I have a script that is pulling 25,000 records from AWS Athena which is basically a PrestoDB Relational SQL Database. Lets say that I'm generating a request for each one of these records, which means I have to make 25,000 requests to Athena, then when the data comes back I have to make 25,000 requests to my Redis Cluster.
What would be the ideal amount of requests to make at one time from node to Athena?
The reason I ask is because I tried to do this by creating an array of 25,000 promises and then calling Promise.all(promiseArray)
on it, but the app just hanged forever.
So I decided instead to fire off 1 at a time and use recursion to splice the first index out and then pass the remaining records to the calling function after the promise has been resolved.
The problem with this is that it takes forever. I took about an hour break and came back and there were 23,000 records remaining.
I tried to google how many requests Node and Athena can handle at once, but I came up with nothing.

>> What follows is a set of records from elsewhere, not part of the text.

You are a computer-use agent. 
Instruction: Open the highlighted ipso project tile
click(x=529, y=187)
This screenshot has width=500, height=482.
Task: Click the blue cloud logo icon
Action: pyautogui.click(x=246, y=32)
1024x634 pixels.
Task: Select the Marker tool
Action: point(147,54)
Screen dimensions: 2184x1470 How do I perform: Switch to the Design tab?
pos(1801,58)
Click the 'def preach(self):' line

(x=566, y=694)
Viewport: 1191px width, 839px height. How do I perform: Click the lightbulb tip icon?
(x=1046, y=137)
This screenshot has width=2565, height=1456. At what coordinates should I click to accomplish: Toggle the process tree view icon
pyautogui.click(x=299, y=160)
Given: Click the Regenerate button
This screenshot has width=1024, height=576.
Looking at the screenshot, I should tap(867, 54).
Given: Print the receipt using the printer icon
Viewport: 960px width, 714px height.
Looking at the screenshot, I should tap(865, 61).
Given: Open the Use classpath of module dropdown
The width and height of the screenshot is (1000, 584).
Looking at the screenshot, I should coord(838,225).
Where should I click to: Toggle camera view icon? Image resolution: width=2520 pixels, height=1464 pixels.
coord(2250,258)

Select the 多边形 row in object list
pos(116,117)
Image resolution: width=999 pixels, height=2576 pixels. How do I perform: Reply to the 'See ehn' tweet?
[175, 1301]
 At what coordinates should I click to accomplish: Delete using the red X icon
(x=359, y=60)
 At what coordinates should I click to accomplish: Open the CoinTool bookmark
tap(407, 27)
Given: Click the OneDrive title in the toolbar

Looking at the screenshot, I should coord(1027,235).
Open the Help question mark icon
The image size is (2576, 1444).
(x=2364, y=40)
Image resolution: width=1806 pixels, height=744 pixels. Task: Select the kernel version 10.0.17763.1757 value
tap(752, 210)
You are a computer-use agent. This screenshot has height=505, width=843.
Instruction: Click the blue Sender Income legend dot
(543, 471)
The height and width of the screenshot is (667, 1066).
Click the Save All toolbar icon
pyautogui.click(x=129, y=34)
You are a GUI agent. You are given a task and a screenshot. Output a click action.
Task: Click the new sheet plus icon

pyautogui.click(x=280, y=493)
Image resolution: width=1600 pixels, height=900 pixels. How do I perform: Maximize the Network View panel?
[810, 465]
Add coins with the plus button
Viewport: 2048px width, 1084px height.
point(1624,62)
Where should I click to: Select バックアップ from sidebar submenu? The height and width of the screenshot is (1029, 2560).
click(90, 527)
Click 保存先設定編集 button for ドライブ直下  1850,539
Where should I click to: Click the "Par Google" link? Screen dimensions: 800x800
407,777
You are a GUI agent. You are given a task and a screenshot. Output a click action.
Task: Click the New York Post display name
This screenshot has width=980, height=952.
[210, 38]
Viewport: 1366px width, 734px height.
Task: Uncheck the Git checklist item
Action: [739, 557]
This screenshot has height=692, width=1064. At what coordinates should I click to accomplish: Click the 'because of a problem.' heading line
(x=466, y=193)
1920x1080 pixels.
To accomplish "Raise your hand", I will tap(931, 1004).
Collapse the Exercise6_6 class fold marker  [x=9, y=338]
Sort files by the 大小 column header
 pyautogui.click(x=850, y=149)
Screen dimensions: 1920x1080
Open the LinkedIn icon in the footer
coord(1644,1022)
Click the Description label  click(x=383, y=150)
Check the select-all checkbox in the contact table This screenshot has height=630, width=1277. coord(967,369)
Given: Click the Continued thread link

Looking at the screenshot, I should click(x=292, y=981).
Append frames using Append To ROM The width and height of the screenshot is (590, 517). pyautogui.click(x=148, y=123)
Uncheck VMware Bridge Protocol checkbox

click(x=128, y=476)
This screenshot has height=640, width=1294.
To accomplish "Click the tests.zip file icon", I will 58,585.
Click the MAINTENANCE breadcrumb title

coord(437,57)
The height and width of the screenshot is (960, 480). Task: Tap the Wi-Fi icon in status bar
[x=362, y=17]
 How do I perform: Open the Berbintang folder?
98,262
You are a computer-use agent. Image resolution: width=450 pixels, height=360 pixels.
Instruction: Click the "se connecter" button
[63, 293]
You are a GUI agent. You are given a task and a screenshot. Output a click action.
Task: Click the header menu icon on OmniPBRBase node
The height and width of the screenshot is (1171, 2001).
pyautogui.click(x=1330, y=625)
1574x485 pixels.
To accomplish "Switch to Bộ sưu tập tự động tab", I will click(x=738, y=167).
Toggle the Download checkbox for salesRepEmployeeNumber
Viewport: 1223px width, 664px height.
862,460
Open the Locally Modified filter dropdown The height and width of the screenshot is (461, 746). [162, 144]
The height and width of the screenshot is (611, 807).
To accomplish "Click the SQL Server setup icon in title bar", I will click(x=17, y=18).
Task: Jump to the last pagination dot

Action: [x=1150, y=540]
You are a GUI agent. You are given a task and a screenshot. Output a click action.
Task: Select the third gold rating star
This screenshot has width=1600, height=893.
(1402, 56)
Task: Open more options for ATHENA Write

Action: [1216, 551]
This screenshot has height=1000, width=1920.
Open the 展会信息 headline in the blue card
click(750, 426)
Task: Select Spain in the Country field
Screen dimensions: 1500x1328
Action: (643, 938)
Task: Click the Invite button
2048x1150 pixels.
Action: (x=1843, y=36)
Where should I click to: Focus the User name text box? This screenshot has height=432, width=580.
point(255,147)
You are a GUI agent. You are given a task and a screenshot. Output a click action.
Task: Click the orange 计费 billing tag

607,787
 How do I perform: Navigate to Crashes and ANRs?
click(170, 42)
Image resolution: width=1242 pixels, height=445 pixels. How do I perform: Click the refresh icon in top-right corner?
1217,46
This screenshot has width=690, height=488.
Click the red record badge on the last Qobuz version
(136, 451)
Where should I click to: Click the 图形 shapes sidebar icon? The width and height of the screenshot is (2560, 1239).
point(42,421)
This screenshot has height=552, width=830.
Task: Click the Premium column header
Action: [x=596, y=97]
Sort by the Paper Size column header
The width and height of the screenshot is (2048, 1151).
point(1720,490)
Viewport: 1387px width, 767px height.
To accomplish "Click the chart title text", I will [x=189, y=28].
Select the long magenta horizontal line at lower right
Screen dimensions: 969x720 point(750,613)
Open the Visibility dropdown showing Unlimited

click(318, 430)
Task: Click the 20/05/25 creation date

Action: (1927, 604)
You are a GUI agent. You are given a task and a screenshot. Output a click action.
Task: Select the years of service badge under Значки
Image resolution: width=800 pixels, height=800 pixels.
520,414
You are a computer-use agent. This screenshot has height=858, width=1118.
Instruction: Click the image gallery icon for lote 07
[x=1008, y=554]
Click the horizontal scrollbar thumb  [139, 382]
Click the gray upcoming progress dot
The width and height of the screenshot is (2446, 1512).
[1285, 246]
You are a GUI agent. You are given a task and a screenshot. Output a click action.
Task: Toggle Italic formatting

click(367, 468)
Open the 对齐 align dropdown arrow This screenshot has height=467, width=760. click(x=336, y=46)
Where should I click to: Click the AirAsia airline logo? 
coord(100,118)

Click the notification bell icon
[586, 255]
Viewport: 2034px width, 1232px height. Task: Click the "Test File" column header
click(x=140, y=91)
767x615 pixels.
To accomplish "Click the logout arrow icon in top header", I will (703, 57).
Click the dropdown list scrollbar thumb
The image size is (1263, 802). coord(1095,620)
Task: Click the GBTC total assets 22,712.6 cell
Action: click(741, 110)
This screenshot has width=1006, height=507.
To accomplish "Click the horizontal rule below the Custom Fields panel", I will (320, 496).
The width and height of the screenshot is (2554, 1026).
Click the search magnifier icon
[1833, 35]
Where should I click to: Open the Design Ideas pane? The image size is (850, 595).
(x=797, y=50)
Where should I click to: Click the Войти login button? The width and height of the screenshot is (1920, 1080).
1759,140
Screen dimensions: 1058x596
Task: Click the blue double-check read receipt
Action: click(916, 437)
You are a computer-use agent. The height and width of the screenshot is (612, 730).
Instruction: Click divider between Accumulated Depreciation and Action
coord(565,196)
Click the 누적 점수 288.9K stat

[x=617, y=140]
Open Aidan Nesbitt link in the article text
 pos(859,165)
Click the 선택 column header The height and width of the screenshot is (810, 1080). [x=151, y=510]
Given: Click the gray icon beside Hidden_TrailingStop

I'm hoping someone might know something about this and be able to share it with me.
Thank you.
Here is my code just for reference:
As a sidenote, what I would like to do differently is instead of sending one request at a time I could send 4, 5, 6, 7 or 8 at a time depending on how fast it would execute.
Also, how would a Node cluster effect the performance of something like this?
exports.storeDomainTrends = () => {
return new Promise((resolve, reject)=>{
athenaClient.execute(`SELECT DISTINCT the_column from "the_db"."the_table"`,
(err, data) => {
var getAndStoreDomainData = (records) => {
if(records.length){
return new promise((resolve, reject) => {
var subrecords = records.splice(0, )[0]
athenaClient.execute(`
SELECT
field,
field,
field,
SUM(field) as field
FROM "the_db"."the_table"
WHERE the_field IN ('Month') AND the_field = '`+ record.domain_name +`'
GROUP BY the_field, the_field, the_field
`, (err, domainTrend) => {
if(err) {
console.log(err)
reject(err)
}
redisClient.set(('Some String' + domainTrend[0].domain_name), JSON.stringify(domainTrend))
resolve(domainTrend);
})
})
.then(res => {
getAndStoreDomainData(records);
})
}
}
getAndStoreDomainData(data);
})
})
}